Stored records

——

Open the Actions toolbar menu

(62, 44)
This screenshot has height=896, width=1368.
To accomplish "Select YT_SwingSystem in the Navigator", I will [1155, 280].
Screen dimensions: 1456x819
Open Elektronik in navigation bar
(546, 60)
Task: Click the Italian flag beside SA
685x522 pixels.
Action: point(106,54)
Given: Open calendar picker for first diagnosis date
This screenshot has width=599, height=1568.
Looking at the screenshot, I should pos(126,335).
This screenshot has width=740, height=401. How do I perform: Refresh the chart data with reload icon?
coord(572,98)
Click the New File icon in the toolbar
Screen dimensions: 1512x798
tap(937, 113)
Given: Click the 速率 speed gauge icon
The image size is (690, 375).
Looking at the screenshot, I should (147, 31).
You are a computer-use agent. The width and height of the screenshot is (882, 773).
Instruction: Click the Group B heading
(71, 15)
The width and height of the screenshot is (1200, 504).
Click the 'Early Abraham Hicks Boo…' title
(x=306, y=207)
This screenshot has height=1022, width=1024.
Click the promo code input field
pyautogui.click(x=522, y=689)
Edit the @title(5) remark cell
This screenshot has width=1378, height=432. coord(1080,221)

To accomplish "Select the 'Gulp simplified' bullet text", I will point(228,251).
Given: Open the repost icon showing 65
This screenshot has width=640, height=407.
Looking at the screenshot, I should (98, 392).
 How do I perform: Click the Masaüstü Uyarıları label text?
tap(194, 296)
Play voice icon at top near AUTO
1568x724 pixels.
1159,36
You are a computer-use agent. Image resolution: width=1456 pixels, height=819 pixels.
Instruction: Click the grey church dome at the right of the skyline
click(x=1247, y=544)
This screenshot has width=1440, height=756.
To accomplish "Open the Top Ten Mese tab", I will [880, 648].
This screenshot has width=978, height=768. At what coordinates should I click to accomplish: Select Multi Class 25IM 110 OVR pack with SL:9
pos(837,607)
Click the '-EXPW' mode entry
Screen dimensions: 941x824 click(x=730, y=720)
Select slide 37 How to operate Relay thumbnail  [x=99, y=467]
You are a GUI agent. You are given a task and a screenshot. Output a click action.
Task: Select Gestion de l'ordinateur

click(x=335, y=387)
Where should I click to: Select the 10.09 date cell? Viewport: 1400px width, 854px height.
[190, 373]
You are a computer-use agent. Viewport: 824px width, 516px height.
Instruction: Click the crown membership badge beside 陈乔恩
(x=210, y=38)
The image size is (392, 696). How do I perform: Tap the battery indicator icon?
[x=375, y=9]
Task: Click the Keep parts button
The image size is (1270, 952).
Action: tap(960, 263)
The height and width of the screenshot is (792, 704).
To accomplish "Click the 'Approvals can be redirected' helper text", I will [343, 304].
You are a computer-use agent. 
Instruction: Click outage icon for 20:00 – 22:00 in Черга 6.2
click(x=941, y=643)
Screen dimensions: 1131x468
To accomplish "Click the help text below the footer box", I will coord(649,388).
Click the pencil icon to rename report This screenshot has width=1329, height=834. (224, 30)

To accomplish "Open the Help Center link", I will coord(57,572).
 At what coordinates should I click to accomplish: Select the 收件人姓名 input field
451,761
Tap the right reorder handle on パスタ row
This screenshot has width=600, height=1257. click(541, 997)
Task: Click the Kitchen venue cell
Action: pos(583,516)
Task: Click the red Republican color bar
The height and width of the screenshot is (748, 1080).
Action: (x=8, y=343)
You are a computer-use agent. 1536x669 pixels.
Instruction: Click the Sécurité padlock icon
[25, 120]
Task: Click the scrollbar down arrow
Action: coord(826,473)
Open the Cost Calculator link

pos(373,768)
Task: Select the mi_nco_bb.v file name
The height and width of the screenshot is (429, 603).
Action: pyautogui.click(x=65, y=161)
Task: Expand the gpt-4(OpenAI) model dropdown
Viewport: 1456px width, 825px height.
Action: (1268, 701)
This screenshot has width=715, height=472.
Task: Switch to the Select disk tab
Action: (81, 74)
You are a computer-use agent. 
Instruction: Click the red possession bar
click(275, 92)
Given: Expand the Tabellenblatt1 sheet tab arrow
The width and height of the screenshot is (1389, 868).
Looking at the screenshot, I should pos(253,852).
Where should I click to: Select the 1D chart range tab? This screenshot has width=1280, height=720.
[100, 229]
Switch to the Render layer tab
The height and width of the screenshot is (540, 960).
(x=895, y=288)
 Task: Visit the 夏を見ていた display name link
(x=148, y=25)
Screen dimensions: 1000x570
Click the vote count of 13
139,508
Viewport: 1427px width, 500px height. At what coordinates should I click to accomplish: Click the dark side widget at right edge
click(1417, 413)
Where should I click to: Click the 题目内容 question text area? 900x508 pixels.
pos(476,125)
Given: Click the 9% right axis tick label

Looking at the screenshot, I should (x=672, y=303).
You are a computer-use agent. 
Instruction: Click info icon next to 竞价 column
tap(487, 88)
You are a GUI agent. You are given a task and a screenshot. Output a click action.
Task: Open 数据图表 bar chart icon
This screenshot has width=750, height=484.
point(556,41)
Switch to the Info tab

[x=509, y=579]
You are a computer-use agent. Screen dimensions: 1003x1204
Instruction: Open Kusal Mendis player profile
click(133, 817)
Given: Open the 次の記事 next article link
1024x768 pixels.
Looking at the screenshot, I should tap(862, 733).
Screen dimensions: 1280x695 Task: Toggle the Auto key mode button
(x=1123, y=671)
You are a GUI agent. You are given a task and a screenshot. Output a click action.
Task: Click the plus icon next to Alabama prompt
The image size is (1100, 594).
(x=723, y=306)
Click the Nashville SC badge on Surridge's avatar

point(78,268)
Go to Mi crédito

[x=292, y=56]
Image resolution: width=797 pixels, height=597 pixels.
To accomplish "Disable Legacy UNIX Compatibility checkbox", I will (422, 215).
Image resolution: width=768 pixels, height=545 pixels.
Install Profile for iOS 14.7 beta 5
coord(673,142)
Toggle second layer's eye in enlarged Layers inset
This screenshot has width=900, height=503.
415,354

——

[About this exercise] Having read the entries, repeat them all exactly.

[Your response]
Open the Actions toolbar menu

(62, 44)
This screenshot has height=896, width=1368.
To accomplish "Select YT_SwingSystem in the Navigator", I will [1155, 280].
Screen dimensions: 1456x819
Open Elektronik in navigation bar
(546, 60)
Task: Click the Italian flag beside SA
685x522 pixels.
Action: point(106,54)
Given: Open calendar picker for first diagnosis date
This screenshot has width=599, height=1568.
Looking at the screenshot, I should pos(126,335).
This screenshot has width=740, height=401. How do I perform: Refresh the chart data with reload icon?
coord(572,98)
Click the New File icon in the toolbar
Screen dimensions: 1512x798
tap(937, 113)
Given: Click the 速率 speed gauge icon
The image size is (690, 375).
Looking at the screenshot, I should (147, 31).
You are a computer-use agent. The width and height of the screenshot is (882, 773).
Instruction: Click the Group B heading
(71, 15)
The width and height of the screenshot is (1200, 504).
Click the 'Early Abraham Hicks Boo…' title
(x=306, y=207)
This screenshot has height=1022, width=1024.
Click the promo code input field
pyautogui.click(x=522, y=689)
Edit the @title(5) remark cell
This screenshot has width=1378, height=432. coord(1080,221)

To accomplish "Select the 'Gulp simplified' bullet text", I will point(228,251).
Given: Open the repost icon showing 65
This screenshot has width=640, height=407.
Looking at the screenshot, I should (98, 392).
 How do I perform: Click the Masaüstü Uyarıları label text?
tap(194, 296)
Play voice icon at top near AUTO
1568x724 pixels.
1159,36
You are a computer-use agent. Image resolution: width=1456 pixels, height=819 pixels.
Instruction: Click the grey church dome at the right of the skyline
click(x=1247, y=544)
This screenshot has width=1440, height=756.
To accomplish "Open the Top Ten Mese tab", I will [880, 648].
This screenshot has width=978, height=768. At what coordinates should I click to accomplish: Select Multi Class 25IM 110 OVR pack with SL:9
pos(837,607)
Click the '-EXPW' mode entry
Screen dimensions: 941x824 click(x=730, y=720)
Select slide 37 How to operate Relay thumbnail  [x=99, y=467]
You are a GUI agent. You are given a task and a screenshot. Output a click action.
Task: Select Gestion de l'ordinateur

click(x=335, y=387)
Where should I click to: Select the 10.09 date cell? Viewport: 1400px width, 854px height.
[190, 373]
You are a computer-use agent. Viewport: 824px width, 516px height.
Instruction: Click the crown membership badge beside 陈乔恩
(x=210, y=38)
The image size is (392, 696). How do I perform: Tap the battery indicator icon?
[x=375, y=9]
Task: Click the Keep parts button
The image size is (1270, 952).
Action: tap(960, 263)
The height and width of the screenshot is (792, 704).
To accomplish "Click the 'Approvals can be redirected' helper text", I will [343, 304].
You are a computer-use agent. 
Instruction: Click outage icon for 20:00 – 22:00 in Черга 6.2
click(x=941, y=643)
Screen dimensions: 1131x468
To accomplish "Click the help text below the footer box", I will coord(649,388).
Click the pencil icon to rename report This screenshot has width=1329, height=834. (224, 30)

To accomplish "Open the Help Center link", I will coord(57,572).
 At what coordinates should I click to accomplish: Select the 收件人姓名 input field
451,761
Tap the right reorder handle on パスタ row
This screenshot has width=600, height=1257. click(541, 997)
Task: Click the Kitchen venue cell
Action: pos(583,516)
Task: Click the red Republican color bar
The height and width of the screenshot is (748, 1080).
Action: (x=8, y=343)
You are a computer-use agent. 1536x669 pixels.
Instruction: Click the Sécurité padlock icon
[25, 120]
Task: Click the scrollbar down arrow
Action: coord(826,473)
Open the Cost Calculator link

pos(373,768)
Task: Select the mi_nco_bb.v file name
The height and width of the screenshot is (429, 603).
Action: pyautogui.click(x=65, y=161)
Task: Expand the gpt-4(OpenAI) model dropdown
Viewport: 1456px width, 825px height.
Action: (1268, 701)
This screenshot has width=715, height=472.
Task: Switch to the Select disk tab
Action: (81, 74)
You are a computer-use agent. 
Instruction: Click the red possession bar
click(275, 92)
Given: Expand the Tabellenblatt1 sheet tab arrow
The width and height of the screenshot is (1389, 868).
Looking at the screenshot, I should pos(253,852).
Where should I click to: Select the 1D chart range tab? This screenshot has width=1280, height=720.
[100, 229]
Switch to the Render layer tab
The height and width of the screenshot is (540, 960).
(x=895, y=288)
 Task: Visit the 夏を見ていた display name link
(x=148, y=25)
Screen dimensions: 1000x570
Click the vote count of 13
139,508
Viewport: 1427px width, 500px height. At what coordinates should I click to accomplish: Click the dark side widget at right edge
click(1417, 413)
Where should I click to: Click the 题目内容 question text area? 900x508 pixels.
pos(476,125)
Given: Click the 9% right axis tick label

Looking at the screenshot, I should (x=672, y=303).
You are a computer-use agent. 
Instruction: Click info icon next to 竞价 column
tap(487, 88)
You are a GUI agent. You are given a task and a screenshot. Output a click action.
Task: Open 数据图表 bar chart icon
This screenshot has width=750, height=484.
point(556,41)
Switch to the Info tab

[x=509, y=579]
You are a computer-use agent. Screen dimensions: 1003x1204
Instruction: Open Kusal Mendis player profile
click(133, 817)
Given: Open the 次の記事 next article link
1024x768 pixels.
Looking at the screenshot, I should tap(862, 733).
Screen dimensions: 1280x695 Task: Toggle the Auto key mode button
(x=1123, y=671)
You are a GUI agent. You are given a task and a screenshot. Output a click action.
Task: Click the plus icon next to Alabama prompt
The image size is (1100, 594).
(x=723, y=306)
Click the Nashville SC badge on Surridge's avatar

point(78,268)
Go to Mi crédito

[x=292, y=56]
Image resolution: width=797 pixels, height=597 pixels.
To accomplish "Disable Legacy UNIX Compatibility checkbox", I will (422, 215).
Image resolution: width=768 pixels, height=545 pixels.
Install Profile for iOS 14.7 beta 5
coord(673,142)
Toggle second layer's eye in enlarged Layers inset
This screenshot has width=900, height=503.
415,354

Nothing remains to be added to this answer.